Synthesizers owe the likes of Brian Eno, Jean-Michel Jarre, and Bob Moog for their success. Music for Airports and Zoolook are two of the many jewels in the crowns of these electronic maestros. Brian Transeau, a.k.a. BT, developed his electronic chops on a foundation of classical training. Early work focused on house- and trance-driven arrangements, while This Binary Universe resembles Enos ambient work. On first listen, it comes off as a rip-off, a collection of swirling deliberate melodies searching for context.
I found perspective when I tossed aside the CD and spun up the DVD. I was reminded of film composer Bernard Herrmann. He was Alfred Hitchcocks longtime collaborator, and, to me, a Herrmann score is not listenable without the visuals. Herrmann was a master of punctuation. His music was a companion to the picture, not a substitute for it. The same can be said for This Binary Universe, which comes alive only when its visual artistry and multichannel mix are present together. The multichannel audio and hallucinatory visuals immerse the listener in the material.

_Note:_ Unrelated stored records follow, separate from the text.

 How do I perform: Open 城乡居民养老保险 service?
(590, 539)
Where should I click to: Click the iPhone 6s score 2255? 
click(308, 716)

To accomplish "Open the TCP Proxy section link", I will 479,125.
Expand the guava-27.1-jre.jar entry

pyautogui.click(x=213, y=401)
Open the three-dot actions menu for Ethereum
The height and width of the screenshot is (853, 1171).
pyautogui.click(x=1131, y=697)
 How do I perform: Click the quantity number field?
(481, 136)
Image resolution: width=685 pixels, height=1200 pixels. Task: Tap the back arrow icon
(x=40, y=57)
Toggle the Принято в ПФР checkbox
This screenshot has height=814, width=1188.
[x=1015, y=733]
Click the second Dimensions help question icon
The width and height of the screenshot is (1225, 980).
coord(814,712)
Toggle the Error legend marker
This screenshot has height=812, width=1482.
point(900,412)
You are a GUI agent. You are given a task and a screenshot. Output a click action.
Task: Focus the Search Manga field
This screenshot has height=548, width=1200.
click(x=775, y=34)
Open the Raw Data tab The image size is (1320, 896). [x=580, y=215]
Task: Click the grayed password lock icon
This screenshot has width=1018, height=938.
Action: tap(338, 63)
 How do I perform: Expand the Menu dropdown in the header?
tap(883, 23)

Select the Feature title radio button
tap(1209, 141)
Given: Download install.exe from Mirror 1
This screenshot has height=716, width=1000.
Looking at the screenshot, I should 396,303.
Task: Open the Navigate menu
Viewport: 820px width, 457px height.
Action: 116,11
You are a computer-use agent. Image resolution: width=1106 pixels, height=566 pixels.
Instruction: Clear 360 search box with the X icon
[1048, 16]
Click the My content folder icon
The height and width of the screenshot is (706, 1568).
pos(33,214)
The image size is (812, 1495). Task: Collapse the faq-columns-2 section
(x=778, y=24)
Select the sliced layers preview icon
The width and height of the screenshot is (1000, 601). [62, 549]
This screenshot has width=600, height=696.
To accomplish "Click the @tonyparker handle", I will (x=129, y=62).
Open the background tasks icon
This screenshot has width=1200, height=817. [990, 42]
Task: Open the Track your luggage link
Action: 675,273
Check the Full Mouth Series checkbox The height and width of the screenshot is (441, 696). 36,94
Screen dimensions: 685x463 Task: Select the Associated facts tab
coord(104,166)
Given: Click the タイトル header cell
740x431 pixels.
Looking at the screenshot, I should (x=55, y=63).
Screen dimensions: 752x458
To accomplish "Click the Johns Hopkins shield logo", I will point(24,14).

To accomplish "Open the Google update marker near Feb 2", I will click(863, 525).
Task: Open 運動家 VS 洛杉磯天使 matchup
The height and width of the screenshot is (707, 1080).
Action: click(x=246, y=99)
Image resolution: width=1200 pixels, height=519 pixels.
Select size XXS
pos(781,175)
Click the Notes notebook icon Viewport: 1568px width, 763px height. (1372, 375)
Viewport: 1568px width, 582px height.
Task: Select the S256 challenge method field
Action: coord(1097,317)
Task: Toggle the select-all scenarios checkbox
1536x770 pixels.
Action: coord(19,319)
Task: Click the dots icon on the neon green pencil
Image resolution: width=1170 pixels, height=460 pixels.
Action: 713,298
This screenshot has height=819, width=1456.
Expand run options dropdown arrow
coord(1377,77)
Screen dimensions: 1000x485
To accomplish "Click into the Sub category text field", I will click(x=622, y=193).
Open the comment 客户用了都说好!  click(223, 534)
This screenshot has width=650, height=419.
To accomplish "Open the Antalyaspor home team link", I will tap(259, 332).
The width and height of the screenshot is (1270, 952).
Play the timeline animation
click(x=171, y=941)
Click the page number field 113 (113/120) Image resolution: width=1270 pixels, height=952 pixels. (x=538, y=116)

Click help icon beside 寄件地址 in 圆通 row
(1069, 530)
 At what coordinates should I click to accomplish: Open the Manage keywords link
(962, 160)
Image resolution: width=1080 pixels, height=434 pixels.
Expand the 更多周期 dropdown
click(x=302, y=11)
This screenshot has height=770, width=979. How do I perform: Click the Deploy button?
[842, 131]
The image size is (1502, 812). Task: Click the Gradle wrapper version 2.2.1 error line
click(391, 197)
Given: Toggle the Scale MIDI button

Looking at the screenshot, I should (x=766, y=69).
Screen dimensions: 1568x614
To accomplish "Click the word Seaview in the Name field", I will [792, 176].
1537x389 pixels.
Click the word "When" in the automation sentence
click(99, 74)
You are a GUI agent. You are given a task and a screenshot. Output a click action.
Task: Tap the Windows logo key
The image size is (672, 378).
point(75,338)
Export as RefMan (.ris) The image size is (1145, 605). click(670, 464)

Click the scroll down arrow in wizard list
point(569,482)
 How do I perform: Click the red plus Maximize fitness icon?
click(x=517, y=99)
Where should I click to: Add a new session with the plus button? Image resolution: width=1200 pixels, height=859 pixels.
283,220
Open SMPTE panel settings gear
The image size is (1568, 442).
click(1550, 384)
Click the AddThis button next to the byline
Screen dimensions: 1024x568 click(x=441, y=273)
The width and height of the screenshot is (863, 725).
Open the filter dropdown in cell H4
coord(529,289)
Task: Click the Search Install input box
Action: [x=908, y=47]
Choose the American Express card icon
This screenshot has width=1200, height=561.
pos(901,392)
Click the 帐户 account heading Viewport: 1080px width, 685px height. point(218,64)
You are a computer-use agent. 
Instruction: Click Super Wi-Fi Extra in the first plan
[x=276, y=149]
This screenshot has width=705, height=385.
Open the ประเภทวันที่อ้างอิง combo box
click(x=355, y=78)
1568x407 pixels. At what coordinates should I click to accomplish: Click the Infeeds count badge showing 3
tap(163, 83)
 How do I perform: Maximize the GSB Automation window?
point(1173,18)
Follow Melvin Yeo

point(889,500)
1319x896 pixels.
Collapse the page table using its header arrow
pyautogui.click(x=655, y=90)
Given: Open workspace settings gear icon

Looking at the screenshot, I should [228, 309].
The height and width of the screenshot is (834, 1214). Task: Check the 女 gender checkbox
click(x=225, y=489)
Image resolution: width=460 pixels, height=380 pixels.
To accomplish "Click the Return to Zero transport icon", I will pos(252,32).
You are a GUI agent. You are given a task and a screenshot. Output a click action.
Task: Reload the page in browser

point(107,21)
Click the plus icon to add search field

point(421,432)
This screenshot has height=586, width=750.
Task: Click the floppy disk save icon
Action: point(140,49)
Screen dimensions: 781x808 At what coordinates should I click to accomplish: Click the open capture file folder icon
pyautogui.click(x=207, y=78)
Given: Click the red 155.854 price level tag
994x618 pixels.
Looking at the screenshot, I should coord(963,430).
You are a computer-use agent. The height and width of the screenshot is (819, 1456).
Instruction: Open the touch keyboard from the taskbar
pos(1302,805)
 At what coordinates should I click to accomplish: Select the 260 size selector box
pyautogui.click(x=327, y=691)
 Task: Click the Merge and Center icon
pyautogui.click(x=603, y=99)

Not one track sticks out as better than the others. This Binary Universe is an experience that requires you to put aside an hour and twenty minutes of your evening, sit back in the dark in front of a large-screen monitor and your multichannel-audio system, and hit "Play All." Technically, there is little to criticize. Aurally, the DTS and two-channel mixes are almost too clean and free of distortion, while the art gallery of images offers excellent visual clarity and depth.